If we stay the stays quo and x species become extinct or degraded how would that compare to a y increase in the windmills needed to slow down climate change ?
It would be great to run these numbers so people start to see the impacts of doing little
Judy, I agree.
I also wonder, though, if impacts need to be categorized broadly into more than one category that has to do with the specific nature of the impact. I sense that there is a difference between things like cat hunting, humans hunting, windmill or building kills, etc. on one hand vs. habitat loss and environmental change on the other. Sort of like the difference between a concrete noun and an abstract noun. This is not to say that there is a difference in the importance of level of impact, but there are differences in how to address them, and how to measure them.
This is fascinating and well-written stuff, Greg; I’ll be bookmarking it for future use. One question: Any thoughts on how migratory species (that is, those which pass through the U.S. twice a year but don’t breed here) factor in? My anecdotal experience is that they’re the lion’s share of window-collision deaths, as opposed to “townies” like robins and starlings and House sp. Any data on how migrants are impacted, perhaps differently than locals, by the threats you cite?
All people want to try to fix problems when they see them, especially when the problem is an unusually large one. So what are you doing to help? Now I don’t know you as a person, so don’t think that this entire comment is targeted at you. I feel the need to post the following disclaimer because I DO NOT wish to seem aggressive and begging for a fight (although I have no doubt that others will take it this way anyways, they usually do). Some of my points may apply to you while others may not. However- the points I make in this comment go for many people that I have encountered in the past. That said, here goes…
Perhaps people who believe that ‘communication towers’ are killing too many bird species should get rid of their cell phones and urge others to do the same so that they are not indirectly contributing to the ‘communication towers’ that are killing so many birds annually. But that wouldn’t be easy to do, so it probably wouldn’t happen.
And I don’t even know what to do about your houses. Perhaps go without windows altogether?
And the cats! I almost forgot about the cats! What about them? It’s funny how when folks see a ‘problem’ (I use the term loosely), in this case a large number of creatures (birds) dying, part of the solution is many times killing a large number of another creature (cats), when 9 times out of 10 if asked, most people would be ‘against’ killing any kind of creature. Of course once the situation becomes uncomfortable for them, (say because cats are killing the very birds you watch) all of those no-kill ‘values’ go right out the window.
And lastly (I think), there is the ever-looming dilemma of wind turbines. Another great paradox. People get gung-ho on developing ‘green’ sources of energy to help save the environment (because it apparently does need to be saved), but then when a method is developed, the very folks who wanted it are now against it because it is killing to many birds. Try to figure that one out.
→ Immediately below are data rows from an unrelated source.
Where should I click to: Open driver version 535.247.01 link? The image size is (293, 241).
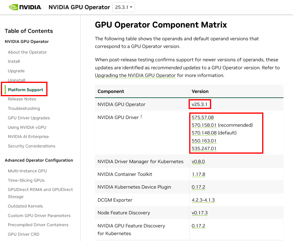204,149
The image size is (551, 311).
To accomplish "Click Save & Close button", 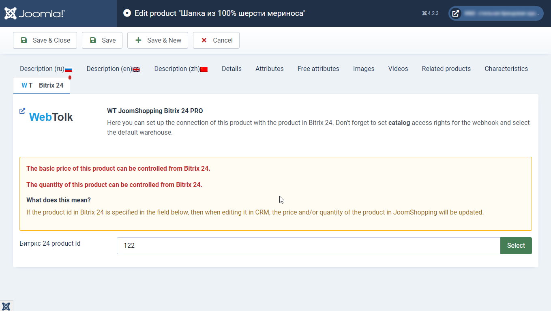I will pos(45,41).
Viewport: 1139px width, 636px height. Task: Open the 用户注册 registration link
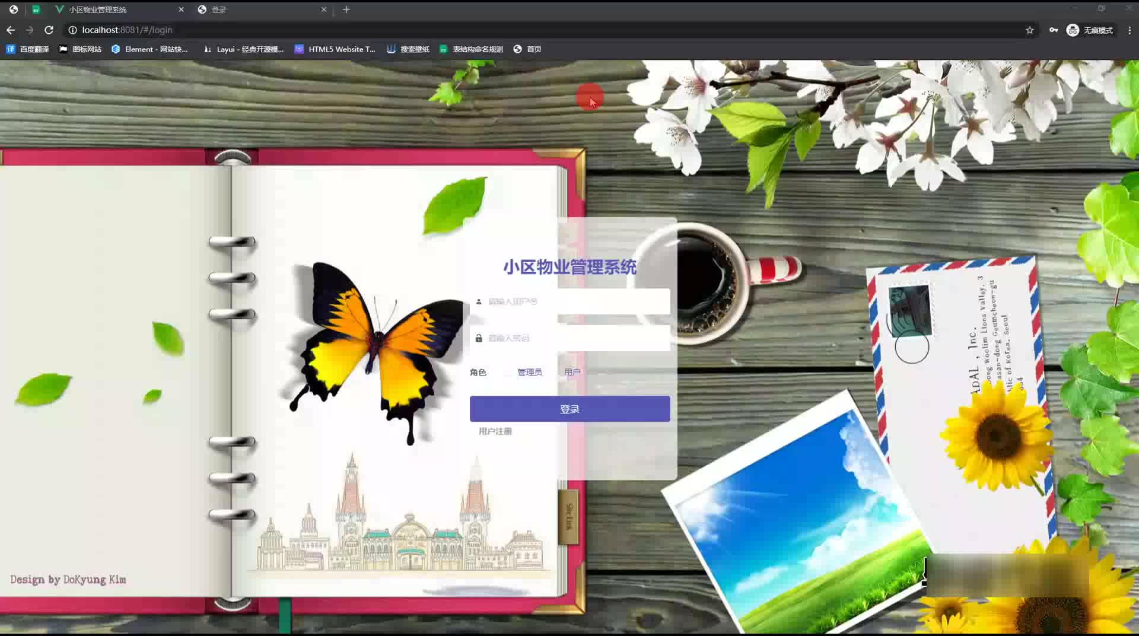tap(495, 431)
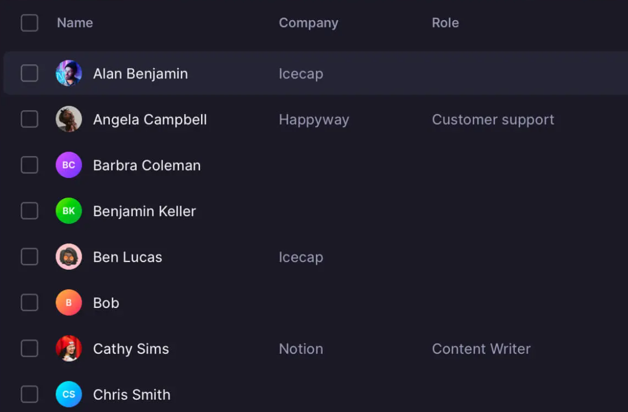The image size is (628, 412).
Task: Click Ben Lucas's memoji avatar
Action: tap(69, 257)

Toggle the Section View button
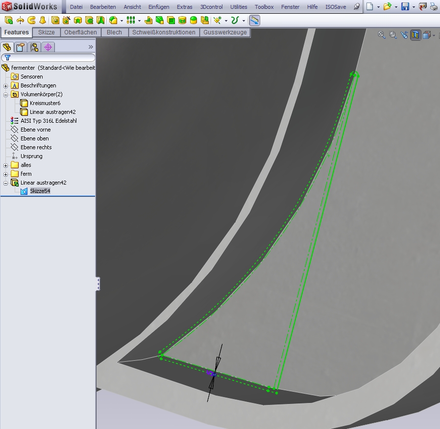coord(416,35)
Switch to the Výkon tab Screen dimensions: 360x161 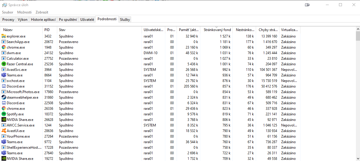pos(22,20)
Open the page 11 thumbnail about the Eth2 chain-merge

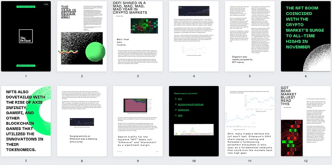(x=250, y=121)
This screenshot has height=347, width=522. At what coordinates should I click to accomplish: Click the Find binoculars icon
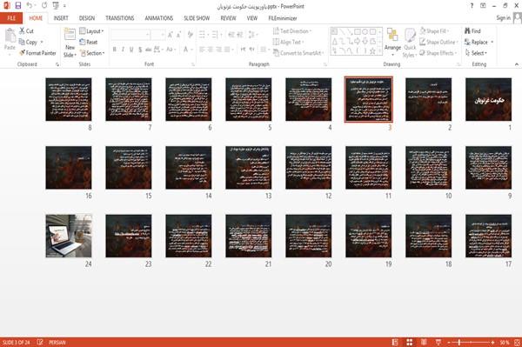coord(468,31)
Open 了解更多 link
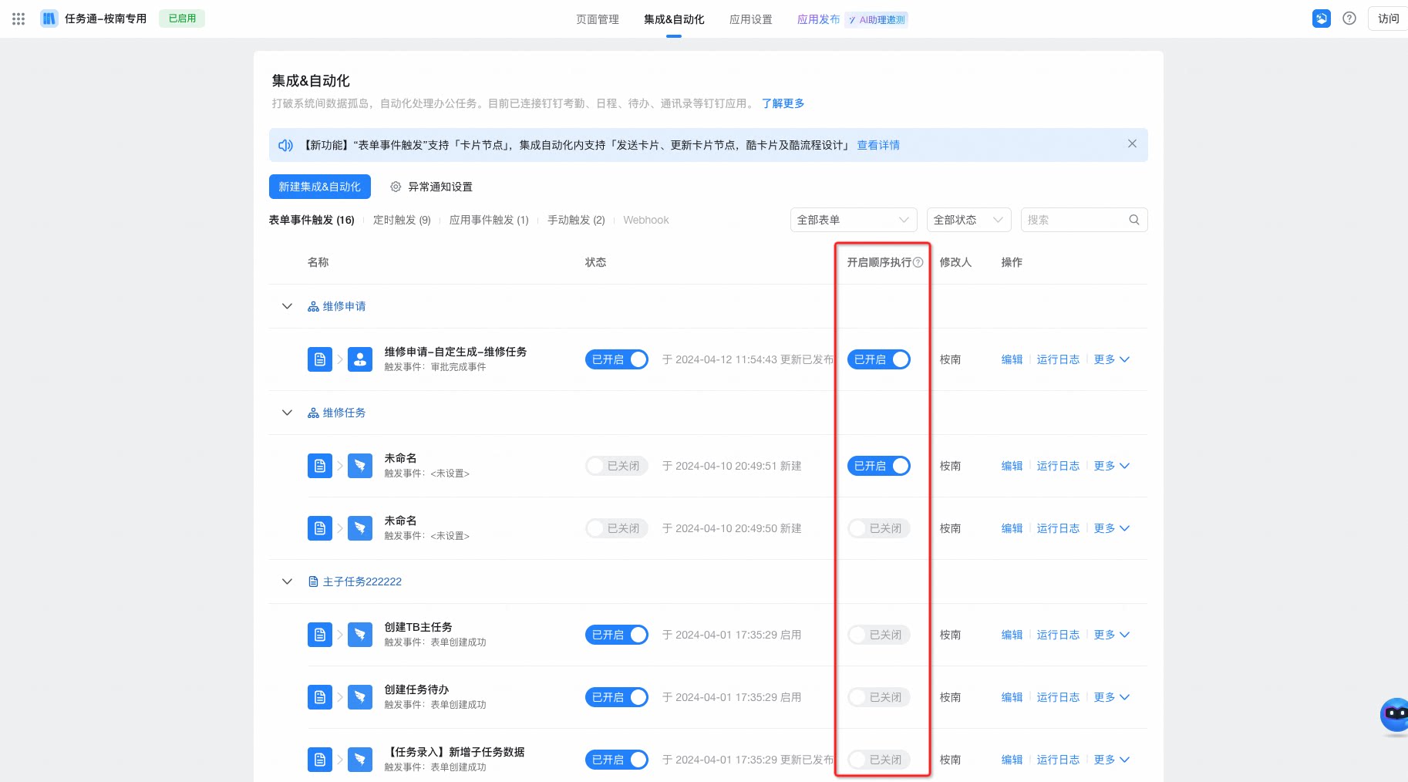 pos(783,103)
And of course there is overpopulation (I almost forgot!). But people who believe in overpopulation can never under any circumstances argue about human overpopulation with any credibility, because their very being here blows their own argument out of the water. Shouldn’t they do something about overpopulation? Oh, of course they think something should be done—with others, not themselves.
One estimate (http://www.abcbirds.org/abcprograms/policy/cats/pdf/Loss_et_al_2013.pdf) is billions of birds per year killed by cats, yet the FWS (http://www.fws.gov/birds/mortality-fact-sheet.pdf) has a much smaller estimate of about 39 MILLION.
Communication towers kill 4-5 million birds a year, not 4-50 million (http://www.fws.gov/birds/mortality-fact-sheet.pdf)
97-976 million is an absolutely HUGE gap, so basically people has no idea and just through numbers out there.